_Try it_
Retype the entries in full, exactly.
- Opening Delimiter -
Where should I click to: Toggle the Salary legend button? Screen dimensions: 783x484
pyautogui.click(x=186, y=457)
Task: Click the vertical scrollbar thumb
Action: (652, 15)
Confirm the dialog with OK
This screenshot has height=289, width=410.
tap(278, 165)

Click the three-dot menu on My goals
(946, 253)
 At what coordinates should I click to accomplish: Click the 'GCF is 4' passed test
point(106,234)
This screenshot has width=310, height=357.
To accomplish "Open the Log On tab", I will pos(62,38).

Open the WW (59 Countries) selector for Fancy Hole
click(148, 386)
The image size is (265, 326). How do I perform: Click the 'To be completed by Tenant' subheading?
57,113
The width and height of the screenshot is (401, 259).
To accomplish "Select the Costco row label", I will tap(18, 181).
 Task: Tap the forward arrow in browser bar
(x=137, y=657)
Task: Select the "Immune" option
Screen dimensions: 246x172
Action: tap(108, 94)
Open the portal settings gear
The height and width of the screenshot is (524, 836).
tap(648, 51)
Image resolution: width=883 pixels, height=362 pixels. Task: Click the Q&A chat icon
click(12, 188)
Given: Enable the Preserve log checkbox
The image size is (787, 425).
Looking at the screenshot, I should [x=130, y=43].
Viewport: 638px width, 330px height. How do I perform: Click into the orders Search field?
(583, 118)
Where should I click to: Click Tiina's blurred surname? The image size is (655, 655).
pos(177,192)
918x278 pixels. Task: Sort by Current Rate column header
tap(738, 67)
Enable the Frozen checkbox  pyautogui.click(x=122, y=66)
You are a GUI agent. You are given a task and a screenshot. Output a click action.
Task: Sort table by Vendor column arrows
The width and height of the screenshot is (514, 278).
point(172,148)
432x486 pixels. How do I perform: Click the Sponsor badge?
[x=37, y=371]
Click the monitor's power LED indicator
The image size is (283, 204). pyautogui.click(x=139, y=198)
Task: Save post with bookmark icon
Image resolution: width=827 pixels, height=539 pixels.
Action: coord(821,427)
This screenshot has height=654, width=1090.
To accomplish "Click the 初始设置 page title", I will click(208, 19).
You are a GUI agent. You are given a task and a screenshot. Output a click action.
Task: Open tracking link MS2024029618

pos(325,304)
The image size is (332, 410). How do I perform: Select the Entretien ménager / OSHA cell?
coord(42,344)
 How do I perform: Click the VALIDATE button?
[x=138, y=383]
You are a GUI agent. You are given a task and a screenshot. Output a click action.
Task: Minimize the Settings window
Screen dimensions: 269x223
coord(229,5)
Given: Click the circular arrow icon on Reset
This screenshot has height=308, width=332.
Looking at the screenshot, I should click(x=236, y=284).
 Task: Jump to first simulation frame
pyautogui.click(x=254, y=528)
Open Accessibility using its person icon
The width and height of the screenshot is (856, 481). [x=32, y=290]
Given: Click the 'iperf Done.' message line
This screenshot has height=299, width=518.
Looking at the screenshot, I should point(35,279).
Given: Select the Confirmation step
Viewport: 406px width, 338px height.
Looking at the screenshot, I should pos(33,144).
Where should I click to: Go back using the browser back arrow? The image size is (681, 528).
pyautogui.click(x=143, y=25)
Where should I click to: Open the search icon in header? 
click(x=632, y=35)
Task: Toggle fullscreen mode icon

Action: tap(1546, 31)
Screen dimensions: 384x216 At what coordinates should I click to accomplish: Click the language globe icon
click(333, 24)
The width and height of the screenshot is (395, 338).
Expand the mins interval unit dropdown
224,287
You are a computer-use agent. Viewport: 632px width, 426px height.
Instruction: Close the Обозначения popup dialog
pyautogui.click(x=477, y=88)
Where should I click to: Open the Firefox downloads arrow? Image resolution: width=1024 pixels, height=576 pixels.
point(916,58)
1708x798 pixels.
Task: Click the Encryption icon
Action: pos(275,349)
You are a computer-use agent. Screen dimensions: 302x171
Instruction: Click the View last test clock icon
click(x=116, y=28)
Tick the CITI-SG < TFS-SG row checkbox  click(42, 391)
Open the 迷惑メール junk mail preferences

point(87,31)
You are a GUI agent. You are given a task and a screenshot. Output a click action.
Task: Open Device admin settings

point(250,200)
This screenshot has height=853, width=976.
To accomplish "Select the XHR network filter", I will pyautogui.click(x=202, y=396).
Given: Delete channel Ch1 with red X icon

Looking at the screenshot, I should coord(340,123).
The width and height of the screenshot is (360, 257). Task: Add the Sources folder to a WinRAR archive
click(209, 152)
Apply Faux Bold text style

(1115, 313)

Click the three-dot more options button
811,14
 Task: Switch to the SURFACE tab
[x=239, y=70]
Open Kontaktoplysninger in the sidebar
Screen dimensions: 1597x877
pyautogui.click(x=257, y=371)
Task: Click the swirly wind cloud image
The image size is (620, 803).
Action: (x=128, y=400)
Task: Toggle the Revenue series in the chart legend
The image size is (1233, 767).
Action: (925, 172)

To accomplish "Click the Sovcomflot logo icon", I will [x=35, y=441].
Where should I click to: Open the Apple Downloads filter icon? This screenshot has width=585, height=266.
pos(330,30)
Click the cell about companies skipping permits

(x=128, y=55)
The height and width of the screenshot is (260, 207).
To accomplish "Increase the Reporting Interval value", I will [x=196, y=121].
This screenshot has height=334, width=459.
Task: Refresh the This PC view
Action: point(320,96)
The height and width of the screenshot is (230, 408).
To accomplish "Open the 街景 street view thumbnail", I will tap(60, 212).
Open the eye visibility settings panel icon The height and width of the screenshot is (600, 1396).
- Closing Delimiter -
_Solution for this exercise_
Where should I click to: Toggle the Salary legend button? Screen dimensions: 783x484
pyautogui.click(x=186, y=457)
Task: Click the vertical scrollbar thumb
Action: (652, 15)
Confirm the dialog with OK
This screenshot has height=289, width=410.
tap(278, 165)

Click the three-dot menu on My goals
(946, 253)
 At what coordinates should I click to accomplish: Click the 'GCF is 4' passed test
point(106,234)
This screenshot has width=310, height=357.
To accomplish "Open the Log On tab", I will pos(62,38).

Open the WW (59 Countries) selector for Fancy Hole
click(148, 386)
The image size is (265, 326). How do I perform: Click the 'To be completed by Tenant' subheading?
57,113
The width and height of the screenshot is (401, 259).
To accomplish "Select the Costco row label", I will tap(18, 181).
 Task: Tap the forward arrow in browser bar
(x=137, y=657)
Task: Select the "Immune" option
Screen dimensions: 246x172
Action: tap(108, 94)
Open the portal settings gear
The height and width of the screenshot is (524, 836).
tap(648, 51)
Image resolution: width=883 pixels, height=362 pixels. Task: Click the Q&A chat icon
click(12, 188)
Given: Enable the Preserve log checkbox
The image size is (787, 425).
Looking at the screenshot, I should [x=130, y=43].
Viewport: 638px width, 330px height. How do I perform: Click into the orders Search field?
(583, 118)
Where should I click to: Click Tiina's blurred surname? The image size is (655, 655).
pos(177,192)
918x278 pixels. Task: Sort by Current Rate column header
tap(738, 67)
Enable the Frozen checkbox  pyautogui.click(x=122, y=66)
You are a GUI agent. You are given a task and a screenshot. Output a click action.
Task: Sort table by Vendor column arrows
The width and height of the screenshot is (514, 278).
point(172,148)
432x486 pixels. How do I perform: Click the Sponsor badge?
[x=37, y=371]
Click the monitor's power LED indicator
The image size is (283, 204). pyautogui.click(x=139, y=198)
Task: Save post with bookmark icon
Image resolution: width=827 pixels, height=539 pixels.
Action: coord(821,427)
This screenshot has height=654, width=1090.
To accomplish "Click the 初始设置 page title", I will click(208, 19).
You are a GUI agent. You are given a task and a screenshot. Output a click action.
Task: Open tracking link MS2024029618

pos(325,304)
The image size is (332, 410). How do I perform: Select the Entretien ménager / OSHA cell?
coord(42,344)
 How do I perform: Click the VALIDATE button?
[x=138, y=383]
You are a GUI agent. You are given a task and a screenshot. Output a click action.
Task: Minimize the Settings window
Screen dimensions: 269x223
coord(229,5)
Given: Click the circular arrow icon on Reset
This screenshot has height=308, width=332.
Looking at the screenshot, I should click(x=236, y=284).
 Task: Jump to first simulation frame
pyautogui.click(x=254, y=528)
Open Accessibility using its person icon
The width and height of the screenshot is (856, 481). [x=32, y=290]
Given: Click the 'iperf Done.' message line
This screenshot has height=299, width=518.
Looking at the screenshot, I should point(35,279).
Given: Select the Confirmation step
Viewport: 406px width, 338px height.
Looking at the screenshot, I should pos(33,144).
Where should I click to: Go back using the browser back arrow? The image size is (681, 528).
pyautogui.click(x=143, y=25)
Where should I click to: Open the search icon in header? 
click(x=632, y=35)
Task: Toggle fullscreen mode icon

Action: tap(1546, 31)
Screen dimensions: 384x216 At what coordinates should I click to accomplish: Click the language globe icon
click(333, 24)
The width and height of the screenshot is (395, 338).
Expand the mins interval unit dropdown
224,287
You are a computer-use agent. Viewport: 632px width, 426px height.
Instruction: Close the Обозначения popup dialog
pyautogui.click(x=477, y=88)
Where should I click to: Open the Firefox downloads arrow? Image resolution: width=1024 pixels, height=576 pixels.
point(916,58)
1708x798 pixels.
Task: Click the Encryption icon
Action: pos(275,349)
You are a computer-use agent. Screen dimensions: 302x171
Instruction: Click the View last test clock icon
click(x=116, y=28)
Tick the CITI-SG < TFS-SG row checkbox  click(42, 391)
Open the 迷惑メール junk mail preferences

point(87,31)
You are a GUI agent. You are given a task and a screenshot. Output a click action.
Task: Open Device admin settings

point(250,200)
This screenshot has height=853, width=976.
To accomplish "Select the XHR network filter", I will pyautogui.click(x=202, y=396).
Given: Delete channel Ch1 with red X icon

Looking at the screenshot, I should coord(340,123).
The width and height of the screenshot is (360, 257). Task: Add the Sources folder to a WinRAR archive
click(209, 152)
Apply Faux Bold text style

(1115, 313)

Click the three-dot more options button
811,14
 Task: Switch to the SURFACE tab
[x=239, y=70]
Open Kontaktoplysninger in the sidebar
Screen dimensions: 1597x877
pyautogui.click(x=257, y=371)
Task: Click the swirly wind cloud image
The image size is (620, 803).
Action: (x=128, y=400)
Task: Toggle the Revenue series in the chart legend
The image size is (1233, 767).
Action: (925, 172)

To accomplish "Click the Sovcomflot logo icon", I will [x=35, y=441].
Where should I click to: Open the Apple Downloads filter icon? This screenshot has width=585, height=266.
pos(330,30)
Click the cell about companies skipping permits

(x=128, y=55)
The height and width of the screenshot is (260, 207).
To accomplish "Increase the Reporting Interval value", I will [x=196, y=121].
This screenshot has height=334, width=459.
Task: Refresh the This PC view
Action: point(320,96)
The height and width of the screenshot is (230, 408).
To accomplish "Open the 街景 street view thumbnail", I will tap(60, 212).
Open the eye visibility settings panel icon The height and width of the screenshot is (600, 1396).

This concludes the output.